A good book review of This Ancient Heart, copied from A Bad Witches Blog – http://www.badwitch.co.uk
“This Ancient Heart: Landscape, Ancestor, Self is a new compilation of essays on subjects at the core of many pagans’ spiritual beliefs – the relationship between the landscape, our ancestors and ourselves.
“Edited by Caitlín Matthews, author of dozens of books including Singing the Soul Back Home and Celtic Visions, with druid and activist Paul Davies, This Ancient Heart offers ten different perspectives on how our place of birth, the country we live in, those who have lived before us and those we share the land with now, can inspire and affect our spirituality.
“It starts with beautiful and inspiring writing from Emma Restall Orr and Philip Shallcrass (Bobcat and Greywolf) and ends with an afterword by celebrated historian Professor Ronald Hutton, author of Pagan Britain. The words of other luminaries grace the pages in between.
“Emma offers an impassioned call to respect the bones of those who have died – for them to remain buried rather than be dug up by archaeologists and put in museums. She has long campaigned for this as a founder of Honouring the Ancient Dead, and in her essay here she explains her thoughts and feelings on this subject. I know her writing is powerful because it made me question how I had thought about this in the past.
“Questioning is good. This is, overall, a book that makes you question preconceived ideas, not a book that reaffirms comfortable complacency. Professor Ronald Hutton, at the end of the book, states that some may feel aggrieved over this, ‘but they should not, if they really intend this book to have some effect on readers.’
“The essays are extremely wide-ranging in their subjects and styles. Greywolf talks about his connection with a tribe of wolf spirits – how that came about where it led him, including his own questioning of whether to eat a venison feast offered to him despite previously having been vegetarian.
“Jenny Blain looks at how the ‘spiritual ways of ‘seidr’ might give some insight to an understanding of the interaction of place and human-person, and how in turn relationships with wights [land spirits] and ancestors form part of how seidr is worked’.

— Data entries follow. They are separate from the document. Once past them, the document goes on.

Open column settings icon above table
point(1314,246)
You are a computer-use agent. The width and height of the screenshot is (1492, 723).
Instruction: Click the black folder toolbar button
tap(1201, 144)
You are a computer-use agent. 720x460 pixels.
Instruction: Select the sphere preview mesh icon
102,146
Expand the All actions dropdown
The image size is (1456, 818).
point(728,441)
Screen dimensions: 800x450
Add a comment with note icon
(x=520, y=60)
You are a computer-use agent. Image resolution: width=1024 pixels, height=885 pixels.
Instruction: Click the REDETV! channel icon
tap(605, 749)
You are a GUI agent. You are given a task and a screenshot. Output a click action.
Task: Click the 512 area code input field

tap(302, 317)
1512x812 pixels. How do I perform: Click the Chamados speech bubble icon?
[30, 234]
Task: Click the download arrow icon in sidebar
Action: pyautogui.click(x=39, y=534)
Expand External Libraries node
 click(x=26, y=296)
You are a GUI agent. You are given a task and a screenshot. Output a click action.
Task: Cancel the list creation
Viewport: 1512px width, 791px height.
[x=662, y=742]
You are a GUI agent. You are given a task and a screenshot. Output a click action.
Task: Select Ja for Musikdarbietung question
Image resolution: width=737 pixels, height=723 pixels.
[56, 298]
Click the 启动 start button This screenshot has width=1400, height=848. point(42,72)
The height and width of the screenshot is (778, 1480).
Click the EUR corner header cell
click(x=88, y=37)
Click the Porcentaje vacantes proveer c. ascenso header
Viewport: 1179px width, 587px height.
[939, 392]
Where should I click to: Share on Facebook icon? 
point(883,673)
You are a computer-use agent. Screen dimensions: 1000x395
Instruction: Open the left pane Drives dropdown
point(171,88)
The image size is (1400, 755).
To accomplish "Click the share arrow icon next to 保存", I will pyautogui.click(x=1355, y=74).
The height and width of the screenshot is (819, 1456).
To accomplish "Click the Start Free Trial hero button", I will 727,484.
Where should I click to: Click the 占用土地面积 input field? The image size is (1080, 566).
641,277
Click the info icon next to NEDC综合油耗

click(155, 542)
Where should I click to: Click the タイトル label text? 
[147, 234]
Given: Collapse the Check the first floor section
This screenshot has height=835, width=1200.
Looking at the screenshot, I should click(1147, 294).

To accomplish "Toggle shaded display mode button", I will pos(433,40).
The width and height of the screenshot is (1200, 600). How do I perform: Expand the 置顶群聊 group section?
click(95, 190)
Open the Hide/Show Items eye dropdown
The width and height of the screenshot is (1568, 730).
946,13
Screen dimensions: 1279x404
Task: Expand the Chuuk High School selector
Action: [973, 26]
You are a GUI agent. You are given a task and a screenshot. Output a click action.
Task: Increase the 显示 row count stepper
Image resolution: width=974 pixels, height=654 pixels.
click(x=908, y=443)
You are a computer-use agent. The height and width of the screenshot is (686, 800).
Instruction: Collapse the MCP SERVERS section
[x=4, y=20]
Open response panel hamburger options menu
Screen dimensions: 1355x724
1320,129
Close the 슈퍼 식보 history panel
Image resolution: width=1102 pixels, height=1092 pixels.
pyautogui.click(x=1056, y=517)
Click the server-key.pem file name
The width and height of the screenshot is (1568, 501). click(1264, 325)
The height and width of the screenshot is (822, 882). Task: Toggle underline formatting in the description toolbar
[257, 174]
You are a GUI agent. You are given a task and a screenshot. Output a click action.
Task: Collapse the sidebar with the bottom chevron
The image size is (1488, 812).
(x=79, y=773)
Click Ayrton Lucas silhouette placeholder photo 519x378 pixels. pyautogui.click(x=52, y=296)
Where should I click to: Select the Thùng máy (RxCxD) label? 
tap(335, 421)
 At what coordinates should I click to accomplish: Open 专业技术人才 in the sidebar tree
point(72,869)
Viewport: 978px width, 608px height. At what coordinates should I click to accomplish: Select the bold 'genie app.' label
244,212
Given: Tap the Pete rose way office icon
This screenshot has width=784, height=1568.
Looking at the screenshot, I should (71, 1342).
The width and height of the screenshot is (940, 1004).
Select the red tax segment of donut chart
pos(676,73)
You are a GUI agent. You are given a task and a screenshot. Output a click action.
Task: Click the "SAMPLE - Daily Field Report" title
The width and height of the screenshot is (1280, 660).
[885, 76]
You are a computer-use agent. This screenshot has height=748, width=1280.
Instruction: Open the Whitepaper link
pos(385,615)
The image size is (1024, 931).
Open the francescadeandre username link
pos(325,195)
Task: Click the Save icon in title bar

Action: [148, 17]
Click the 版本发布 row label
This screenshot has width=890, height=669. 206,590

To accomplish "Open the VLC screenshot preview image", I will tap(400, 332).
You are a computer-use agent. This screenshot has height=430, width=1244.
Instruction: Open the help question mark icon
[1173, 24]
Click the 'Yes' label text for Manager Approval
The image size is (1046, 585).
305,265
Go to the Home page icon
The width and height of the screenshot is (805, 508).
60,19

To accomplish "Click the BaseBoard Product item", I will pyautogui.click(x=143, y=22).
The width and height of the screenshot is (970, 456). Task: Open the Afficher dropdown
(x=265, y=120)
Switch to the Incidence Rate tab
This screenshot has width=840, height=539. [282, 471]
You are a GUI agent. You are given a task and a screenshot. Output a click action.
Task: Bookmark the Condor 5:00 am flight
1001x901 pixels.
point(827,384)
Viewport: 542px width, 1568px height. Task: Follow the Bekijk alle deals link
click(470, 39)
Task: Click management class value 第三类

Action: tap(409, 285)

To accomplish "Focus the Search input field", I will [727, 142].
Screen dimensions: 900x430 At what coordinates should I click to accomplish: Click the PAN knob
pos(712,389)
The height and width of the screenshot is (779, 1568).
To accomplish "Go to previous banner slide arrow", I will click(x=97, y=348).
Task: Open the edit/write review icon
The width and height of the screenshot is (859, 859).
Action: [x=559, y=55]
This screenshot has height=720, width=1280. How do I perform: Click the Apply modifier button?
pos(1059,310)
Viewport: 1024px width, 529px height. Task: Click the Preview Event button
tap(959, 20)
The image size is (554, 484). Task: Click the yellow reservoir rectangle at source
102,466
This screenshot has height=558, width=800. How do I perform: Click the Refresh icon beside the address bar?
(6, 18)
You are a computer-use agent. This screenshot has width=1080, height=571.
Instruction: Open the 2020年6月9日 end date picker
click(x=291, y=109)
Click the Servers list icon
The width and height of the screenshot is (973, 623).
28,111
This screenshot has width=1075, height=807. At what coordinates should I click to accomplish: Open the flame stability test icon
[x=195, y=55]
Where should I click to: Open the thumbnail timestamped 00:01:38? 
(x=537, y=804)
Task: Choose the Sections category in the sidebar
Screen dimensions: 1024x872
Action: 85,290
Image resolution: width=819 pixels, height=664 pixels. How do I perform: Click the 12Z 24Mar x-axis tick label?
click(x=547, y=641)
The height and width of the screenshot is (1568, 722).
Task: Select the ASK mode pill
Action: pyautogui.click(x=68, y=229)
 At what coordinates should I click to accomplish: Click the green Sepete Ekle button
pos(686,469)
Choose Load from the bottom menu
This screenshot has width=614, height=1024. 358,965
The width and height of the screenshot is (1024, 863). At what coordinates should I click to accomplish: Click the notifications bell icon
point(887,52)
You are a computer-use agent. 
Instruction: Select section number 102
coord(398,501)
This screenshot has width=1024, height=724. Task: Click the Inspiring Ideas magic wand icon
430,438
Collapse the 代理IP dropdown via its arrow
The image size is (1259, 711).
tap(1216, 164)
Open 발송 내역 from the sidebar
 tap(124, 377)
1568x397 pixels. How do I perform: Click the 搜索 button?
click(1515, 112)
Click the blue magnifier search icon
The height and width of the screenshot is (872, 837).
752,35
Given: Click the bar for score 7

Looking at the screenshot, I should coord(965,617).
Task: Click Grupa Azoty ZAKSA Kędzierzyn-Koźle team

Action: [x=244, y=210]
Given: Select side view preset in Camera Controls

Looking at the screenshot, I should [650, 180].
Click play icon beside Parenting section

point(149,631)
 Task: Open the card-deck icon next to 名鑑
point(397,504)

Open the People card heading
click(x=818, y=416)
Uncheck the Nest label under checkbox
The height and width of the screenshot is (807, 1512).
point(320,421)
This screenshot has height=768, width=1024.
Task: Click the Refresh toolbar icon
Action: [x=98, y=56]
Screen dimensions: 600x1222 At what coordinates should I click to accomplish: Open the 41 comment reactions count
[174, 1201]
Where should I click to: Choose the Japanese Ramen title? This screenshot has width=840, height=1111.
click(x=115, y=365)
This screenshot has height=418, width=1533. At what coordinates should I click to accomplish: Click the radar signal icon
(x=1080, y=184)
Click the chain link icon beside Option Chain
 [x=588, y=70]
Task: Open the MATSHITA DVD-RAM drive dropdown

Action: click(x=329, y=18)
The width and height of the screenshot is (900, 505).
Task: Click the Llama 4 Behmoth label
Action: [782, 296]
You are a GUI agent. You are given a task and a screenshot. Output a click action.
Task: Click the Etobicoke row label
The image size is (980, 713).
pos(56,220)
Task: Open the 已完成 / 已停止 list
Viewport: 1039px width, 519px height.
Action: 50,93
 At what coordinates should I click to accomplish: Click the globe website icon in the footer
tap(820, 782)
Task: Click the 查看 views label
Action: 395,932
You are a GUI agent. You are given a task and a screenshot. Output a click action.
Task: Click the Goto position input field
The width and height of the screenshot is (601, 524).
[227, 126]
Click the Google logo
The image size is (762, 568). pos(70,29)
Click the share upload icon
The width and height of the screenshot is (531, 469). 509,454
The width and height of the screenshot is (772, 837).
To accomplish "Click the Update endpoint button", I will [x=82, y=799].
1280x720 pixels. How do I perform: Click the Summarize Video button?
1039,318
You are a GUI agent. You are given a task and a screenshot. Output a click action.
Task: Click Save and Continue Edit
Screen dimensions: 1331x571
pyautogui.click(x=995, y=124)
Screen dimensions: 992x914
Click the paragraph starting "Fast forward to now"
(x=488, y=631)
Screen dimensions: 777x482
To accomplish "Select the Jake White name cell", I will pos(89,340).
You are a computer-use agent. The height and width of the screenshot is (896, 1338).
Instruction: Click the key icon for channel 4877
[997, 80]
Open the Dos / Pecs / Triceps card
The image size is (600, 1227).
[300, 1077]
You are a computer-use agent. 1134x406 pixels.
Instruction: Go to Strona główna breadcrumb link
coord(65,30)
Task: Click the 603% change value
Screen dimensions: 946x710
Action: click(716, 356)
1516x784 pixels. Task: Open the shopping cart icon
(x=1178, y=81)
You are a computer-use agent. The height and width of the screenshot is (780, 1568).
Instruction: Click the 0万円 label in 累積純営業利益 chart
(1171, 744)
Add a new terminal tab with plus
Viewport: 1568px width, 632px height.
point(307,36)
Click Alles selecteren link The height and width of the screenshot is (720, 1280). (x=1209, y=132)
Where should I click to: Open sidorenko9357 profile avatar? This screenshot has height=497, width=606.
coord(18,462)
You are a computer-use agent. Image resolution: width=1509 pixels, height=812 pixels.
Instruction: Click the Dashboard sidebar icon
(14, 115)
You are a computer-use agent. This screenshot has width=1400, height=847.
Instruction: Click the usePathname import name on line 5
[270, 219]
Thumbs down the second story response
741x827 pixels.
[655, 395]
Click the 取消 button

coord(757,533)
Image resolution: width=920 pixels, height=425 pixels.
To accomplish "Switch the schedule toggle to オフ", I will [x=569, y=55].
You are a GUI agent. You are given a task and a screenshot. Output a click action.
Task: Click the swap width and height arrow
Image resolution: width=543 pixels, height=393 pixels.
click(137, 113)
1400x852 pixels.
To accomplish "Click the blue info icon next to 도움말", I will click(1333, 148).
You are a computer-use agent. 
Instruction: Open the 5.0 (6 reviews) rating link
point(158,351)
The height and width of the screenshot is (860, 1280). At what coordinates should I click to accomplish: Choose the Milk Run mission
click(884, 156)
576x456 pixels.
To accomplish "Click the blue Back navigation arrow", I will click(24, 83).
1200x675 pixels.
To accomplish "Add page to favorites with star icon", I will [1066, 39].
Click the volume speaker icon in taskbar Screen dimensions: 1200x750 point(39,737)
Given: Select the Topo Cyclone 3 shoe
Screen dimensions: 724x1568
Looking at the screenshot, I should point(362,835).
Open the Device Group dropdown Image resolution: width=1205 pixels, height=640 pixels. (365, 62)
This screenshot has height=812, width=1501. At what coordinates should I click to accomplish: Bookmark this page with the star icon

“Robert J Wallis offers an evocative description of falconry on a cold winter morning and how it fits into the world-view of a heathen archaeologist.
“Caitlin Matthews, as well as co-editing the book, has written a chapter called Healing the Ancestral Communion: Pilgrimage Beyond Time and Space. This offers a practical guide to spiritually connecting with the land in which one lives and also the land of one’s birth. As Caitlin points out, these can be very different. She provided meditative and sensory exercises to heal the rift of disconnection.
“Camelia Elias offers a eulogy for a modern ancestor of tradition, Colin Murray. Throughout the 1970s and 80s Murray was responsible for the revival of all things Celtic in a way that was quite unprecedented”
“Pagans are not the only ones who find meditating on nature can be a spiritual practice. Quaker Sarah Hollingham offers examples and practical exercises in Tuning into the Landscape, that people of all spiritual paths and none could learn from.
“Science is addressed in How Genetics Unravels the Role of the Landscape in the Relationship Between Ancestors and Present by Luzie U Wingen.
“David Loxley looks at linguistics and how the way we frame sentences affects our view of the past, present and future.
“In The Heart of the Land: The Druidic Connection, Penny Billington looks at the importance of keeping balance – symmetry – between literal reality and spiritual yearning. She asks the reader to ‘imagine yourself for a moment on a hill at sunset, with the quiet buzzing of the insects invisible in the soft light.’ She continues: ‘From your vantage point you look over the dark lake to the west, where the molten streaks of light reflect in a shimmering water-path leading to you, and with the quiet stars appearing in the deep blue overhead. This momentary turning of our attention to the world of nature, even in the imaginal realm, can prompt a surprising sense of relaxation that slows our breathing and our over-busy brains’. She points out: ‘Science backs up these instincts’.
“Perhaps that is the overall message of the book; that it is good for us to feel a connection with the landscape and with those who have gone before us. Whether we follow a religion or spiritual path, or whether we are atheists, it is good to know where we are and where we come from, and spending time in the natural world can be healing.